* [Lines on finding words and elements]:
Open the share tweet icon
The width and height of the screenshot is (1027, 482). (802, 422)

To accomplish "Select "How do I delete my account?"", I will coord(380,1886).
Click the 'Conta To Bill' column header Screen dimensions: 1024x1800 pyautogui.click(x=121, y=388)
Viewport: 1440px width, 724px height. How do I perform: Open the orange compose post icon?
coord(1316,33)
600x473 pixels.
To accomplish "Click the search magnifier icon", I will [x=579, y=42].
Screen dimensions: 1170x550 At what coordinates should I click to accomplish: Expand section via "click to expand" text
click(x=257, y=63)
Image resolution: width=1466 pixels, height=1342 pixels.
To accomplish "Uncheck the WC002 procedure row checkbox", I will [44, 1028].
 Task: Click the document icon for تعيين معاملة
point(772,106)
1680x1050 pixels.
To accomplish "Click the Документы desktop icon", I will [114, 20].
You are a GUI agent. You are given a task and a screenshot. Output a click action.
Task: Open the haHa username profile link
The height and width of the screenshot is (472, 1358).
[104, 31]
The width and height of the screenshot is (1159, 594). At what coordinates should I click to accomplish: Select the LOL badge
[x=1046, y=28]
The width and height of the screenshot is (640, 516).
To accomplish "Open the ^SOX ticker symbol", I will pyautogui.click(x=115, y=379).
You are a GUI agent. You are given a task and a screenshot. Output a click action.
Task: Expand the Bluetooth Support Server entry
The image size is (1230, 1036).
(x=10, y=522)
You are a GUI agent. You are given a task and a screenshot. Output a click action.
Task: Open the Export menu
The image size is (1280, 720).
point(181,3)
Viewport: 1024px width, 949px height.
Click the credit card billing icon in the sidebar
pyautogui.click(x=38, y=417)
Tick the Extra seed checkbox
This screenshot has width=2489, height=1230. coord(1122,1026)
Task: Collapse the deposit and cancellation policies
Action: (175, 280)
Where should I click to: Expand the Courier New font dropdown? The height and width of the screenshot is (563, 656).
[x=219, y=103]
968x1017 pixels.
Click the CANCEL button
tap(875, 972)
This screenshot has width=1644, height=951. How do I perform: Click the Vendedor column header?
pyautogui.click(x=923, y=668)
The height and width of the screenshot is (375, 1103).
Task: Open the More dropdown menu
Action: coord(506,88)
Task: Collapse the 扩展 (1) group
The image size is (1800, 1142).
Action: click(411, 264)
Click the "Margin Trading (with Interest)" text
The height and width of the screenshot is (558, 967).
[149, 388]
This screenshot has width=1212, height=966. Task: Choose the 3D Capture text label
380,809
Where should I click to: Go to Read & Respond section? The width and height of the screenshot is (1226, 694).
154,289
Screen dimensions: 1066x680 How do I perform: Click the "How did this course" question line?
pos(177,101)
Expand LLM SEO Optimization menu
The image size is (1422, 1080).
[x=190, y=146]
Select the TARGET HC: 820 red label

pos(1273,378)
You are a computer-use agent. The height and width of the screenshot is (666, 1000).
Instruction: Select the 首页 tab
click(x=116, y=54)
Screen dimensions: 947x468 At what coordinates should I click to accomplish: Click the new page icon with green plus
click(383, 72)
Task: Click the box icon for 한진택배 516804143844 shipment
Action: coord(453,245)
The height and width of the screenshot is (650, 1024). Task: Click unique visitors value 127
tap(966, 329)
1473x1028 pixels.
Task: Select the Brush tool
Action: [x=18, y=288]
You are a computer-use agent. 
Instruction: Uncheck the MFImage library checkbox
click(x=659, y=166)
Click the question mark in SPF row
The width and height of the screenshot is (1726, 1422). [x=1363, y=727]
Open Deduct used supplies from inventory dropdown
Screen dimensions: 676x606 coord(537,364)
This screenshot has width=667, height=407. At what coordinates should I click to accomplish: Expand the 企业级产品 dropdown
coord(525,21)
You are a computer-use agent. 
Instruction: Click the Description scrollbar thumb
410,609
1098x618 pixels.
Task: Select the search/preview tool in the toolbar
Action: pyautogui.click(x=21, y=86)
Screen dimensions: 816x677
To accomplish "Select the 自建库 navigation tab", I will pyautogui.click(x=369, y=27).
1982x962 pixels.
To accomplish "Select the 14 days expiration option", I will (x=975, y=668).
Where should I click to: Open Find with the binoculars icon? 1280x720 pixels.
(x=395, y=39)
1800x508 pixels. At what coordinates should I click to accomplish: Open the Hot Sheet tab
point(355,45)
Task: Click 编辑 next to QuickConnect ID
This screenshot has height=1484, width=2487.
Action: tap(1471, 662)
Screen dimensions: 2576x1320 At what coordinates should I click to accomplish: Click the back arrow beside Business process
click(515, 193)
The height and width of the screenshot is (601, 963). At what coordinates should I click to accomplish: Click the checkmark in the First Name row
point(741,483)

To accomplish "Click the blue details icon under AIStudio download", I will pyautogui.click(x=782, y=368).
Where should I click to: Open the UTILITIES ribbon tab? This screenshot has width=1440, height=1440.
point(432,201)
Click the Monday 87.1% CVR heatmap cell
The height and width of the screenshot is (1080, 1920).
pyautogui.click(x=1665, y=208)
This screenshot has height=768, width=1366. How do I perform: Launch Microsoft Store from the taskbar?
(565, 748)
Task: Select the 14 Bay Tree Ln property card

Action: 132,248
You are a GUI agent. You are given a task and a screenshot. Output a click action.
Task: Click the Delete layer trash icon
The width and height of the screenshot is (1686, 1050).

* [The problem]:
Arrange the stretch from the line containing "The width and height of the screenshot is (640, 516)." through the line containing "will pyautogui.click(x=115, y=379)." as a two-column CSV with headers input and output. Put each text and its answer in one row, quote every field, and turn line breaks into spaces.

* [Result for this exercise]:
input,output
"The width and height of the screenshot is (640, 516). To accomplish ""Open the ^SOX ticker symbol"",","I will pyautogui.click(x=115, y=379)."